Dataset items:
·····
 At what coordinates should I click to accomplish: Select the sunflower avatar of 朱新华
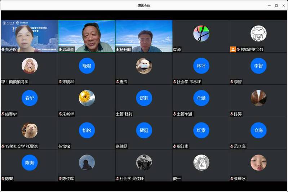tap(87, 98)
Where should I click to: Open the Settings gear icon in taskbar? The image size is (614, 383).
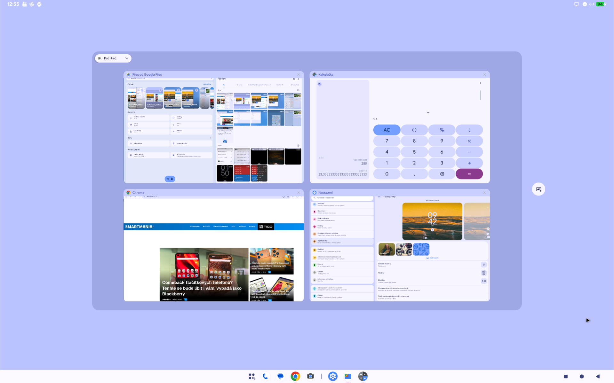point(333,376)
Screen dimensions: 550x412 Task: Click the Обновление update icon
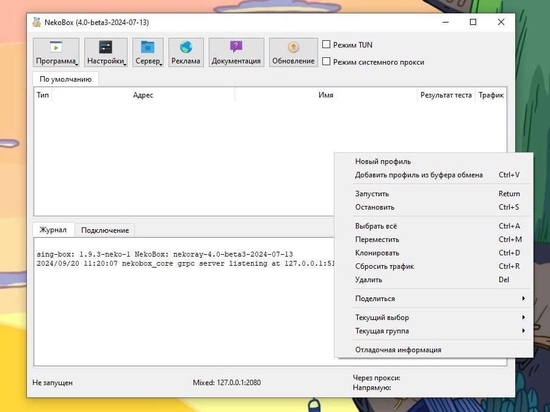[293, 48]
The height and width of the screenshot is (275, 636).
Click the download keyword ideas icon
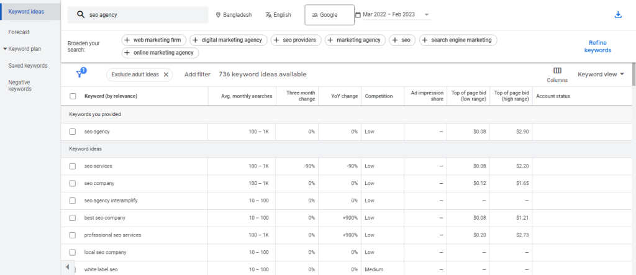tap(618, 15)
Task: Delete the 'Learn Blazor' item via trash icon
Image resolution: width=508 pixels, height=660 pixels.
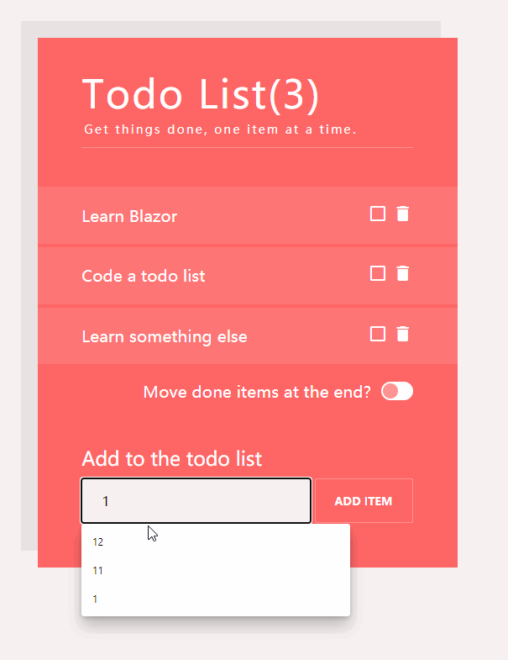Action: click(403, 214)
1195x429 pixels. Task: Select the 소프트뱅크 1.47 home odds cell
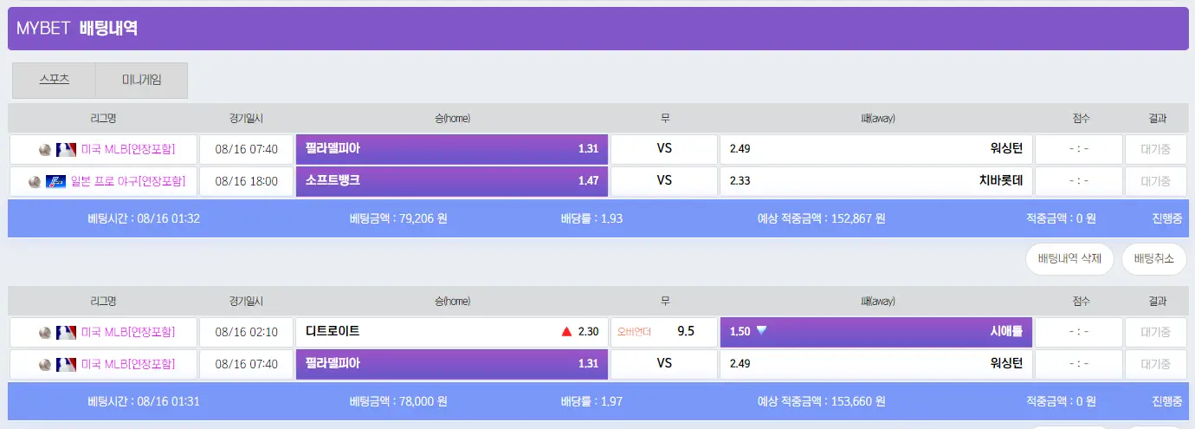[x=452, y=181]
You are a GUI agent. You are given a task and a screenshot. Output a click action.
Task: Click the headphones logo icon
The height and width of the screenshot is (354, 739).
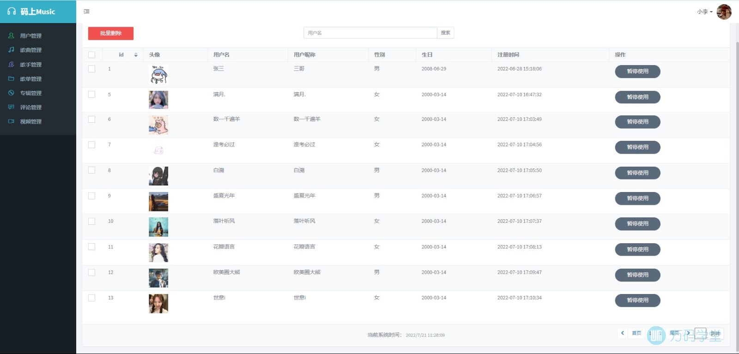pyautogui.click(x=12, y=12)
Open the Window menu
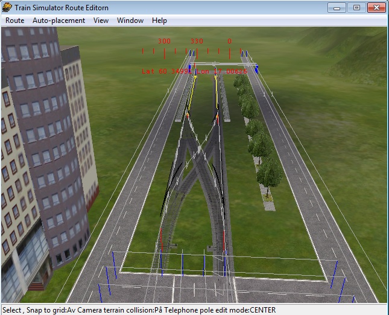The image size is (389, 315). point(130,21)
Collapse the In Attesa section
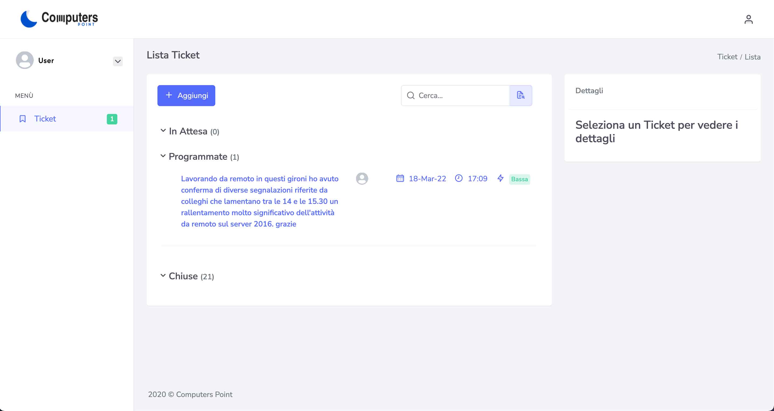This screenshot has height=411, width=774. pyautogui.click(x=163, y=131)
·····
Aim of the exercise :: Restate each record from above word for word, excluding any picture it holds.

Output for this task ::
 At what coordinates should I click to accomplish: Select the sunflower avatar of 朱新华
tap(87, 98)
Where should I click to: Open the Settings gear icon in taskbar? The image size is (614, 383).
point(333,376)
Screen dimensions: 550x412 Task: Click the Обновление update icon
[293, 48]
The height and width of the screenshot is (275, 636).
Click the download keyword ideas icon
tap(618, 15)
Task: Delete the 'Learn Blazor' item via trash icon
Image resolution: width=508 pixels, height=660 pixels.
Action: click(403, 214)
1195x429 pixels. Task: Select the 소프트뱅크 1.47 home odds cell
[x=452, y=181]
You are a GUI agent. You are given a task and a screenshot. Output a click action.
Task: Click the headphones logo icon
The height and width of the screenshot is (354, 739).
pyautogui.click(x=12, y=12)
Open the Window menu
The image size is (389, 315). point(130,21)
Collapse the In Attesa section
This screenshot has height=411, width=774. pyautogui.click(x=163, y=131)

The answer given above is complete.